During his five weeks in the war-torn Palestinian area, Sean Casey, the coordinator of the emergency medical team, reported seeing hospital patients “every day with severe burns, with open fractures waiting hours or days” for care.
“They would often ask me for food or water — that demonstrates the level of desperation that we see,” Casey told reporters at UN headquarters in New York.
He said he was only able to visit six of Gaza’s 16 functioning hospitals, out of 36 that existed before the war broke out.
“What I’ve seen personally is a rapid deterioration of the health system alongside a rapidly increasing level of humanitarian aid and diminishing level of humanitarian access particularly to areas in the north of the Strip.”

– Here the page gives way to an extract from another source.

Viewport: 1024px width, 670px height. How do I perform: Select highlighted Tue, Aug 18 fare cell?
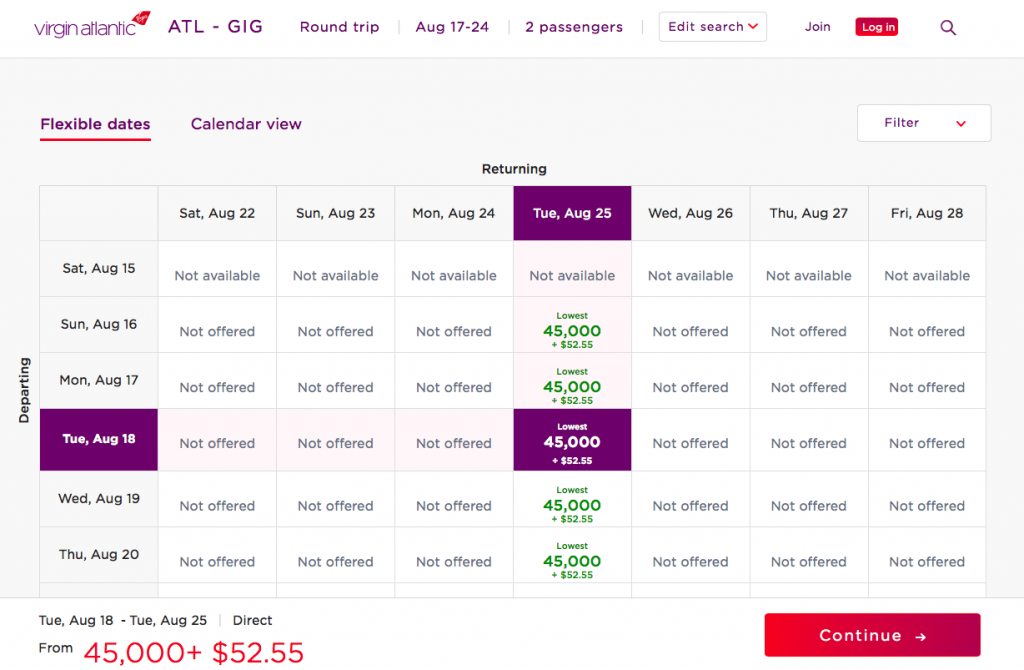(572, 440)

He described seeing patients in the north who were “basically waiting to die in a hospital that has no fuel, no power, no water.”

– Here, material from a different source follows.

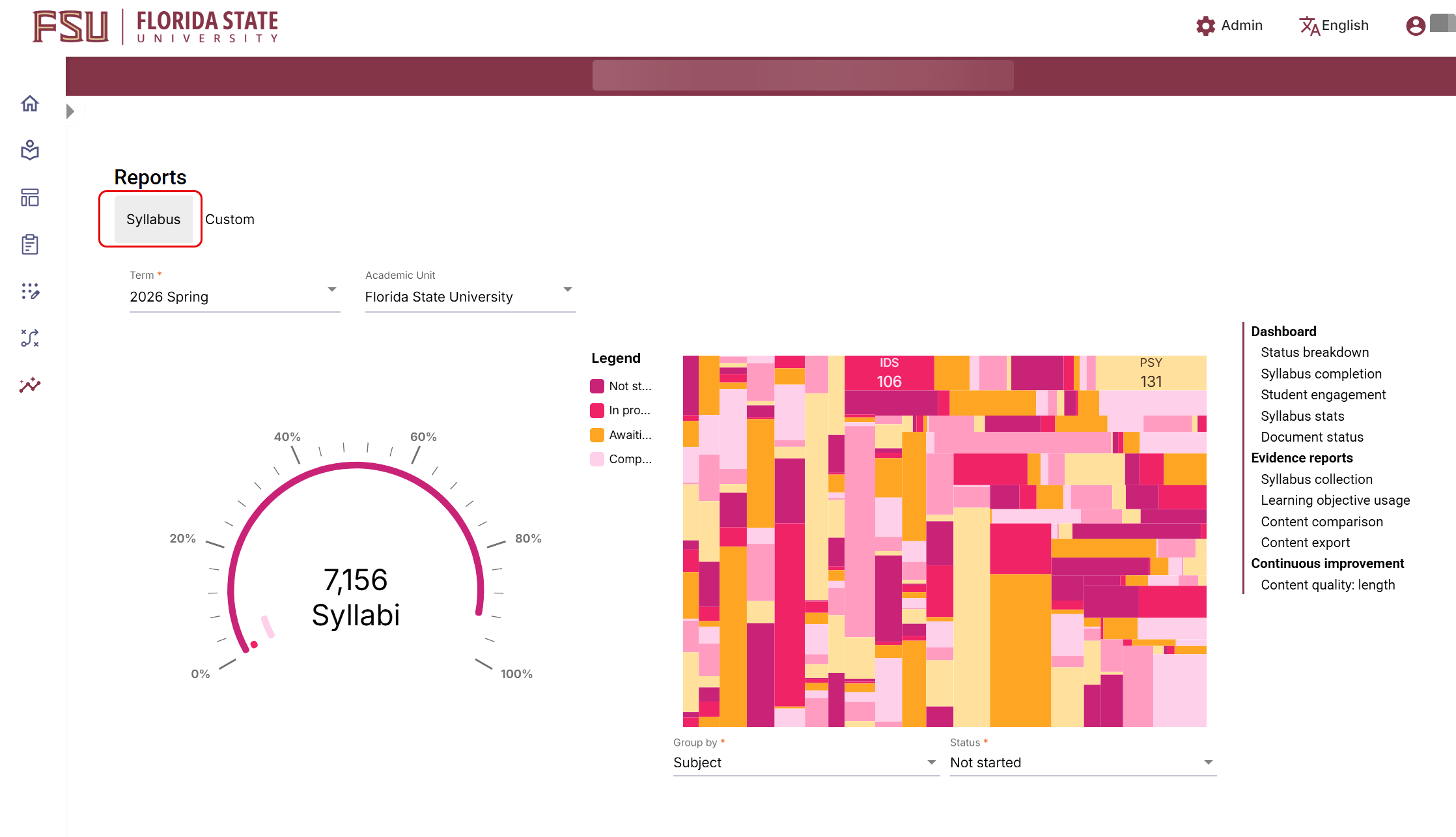The image size is (1456, 837).
Task: Click the IDS 106 treemap block
Action: coord(889,373)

“We tried every single day for seven days to deliver fuel and supplies to the north to Gaza City,” Casey said. “Every day, those requests for coordinated movements were denied.”
The hospitals are facing a deluge of patients while operating with minimal staff, many of whom — like the vast majority of Gaza’s population — have been displaced from their homes, Casey said.

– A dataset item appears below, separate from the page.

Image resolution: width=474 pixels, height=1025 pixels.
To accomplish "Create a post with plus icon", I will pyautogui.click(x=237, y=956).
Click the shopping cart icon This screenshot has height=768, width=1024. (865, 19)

“Hospital directors were telling me how their surgeons, plastic surgeon, for example, could not do surgery, because he was out collecting sticks to burn his firewood to cook for his family.”
Fighting has ravaged Gaza since Hamas’s unprecedented October 7 attacks on Israel that resulted in the death of about 1,140 people, mostly civilians, according to an AFP tally based on official Israeli figures.
The latest numbers from the Gaza Health Ministry show that at least 24,448 Palestinians have died as a result of Israeli bombardments and ground assaults; over 70% of these victims were women, small children, and teenagers.
Approximately 250 hostages were taken by Hamas and other terrorists during the October 7 attacks; of them, about 132 are still in Gaza, with at least 27 of them reportedly dead.
Echoing similar calls by WHO chief Tedros Adhanom Ghebreyesus, Casey said the most critical need in Gaza “is really a ceasefire.”
“Everything short of that is simply addressing needs on a day by day basis.”
In the south, Casey said he visited the Nasser medical complex, where “they had only 30 percent of their staff remaining and about 200 percent of their bed capacity — so patients everywhere in the corridors on the floor.”
“I went to the burn unit where there was one physician caring for 100 patients,” he said.
The “humanitarian catastrophe that’s unfolding every day is getting worse and worse” Casey said, in addition to “the collapse of the health system day by day.”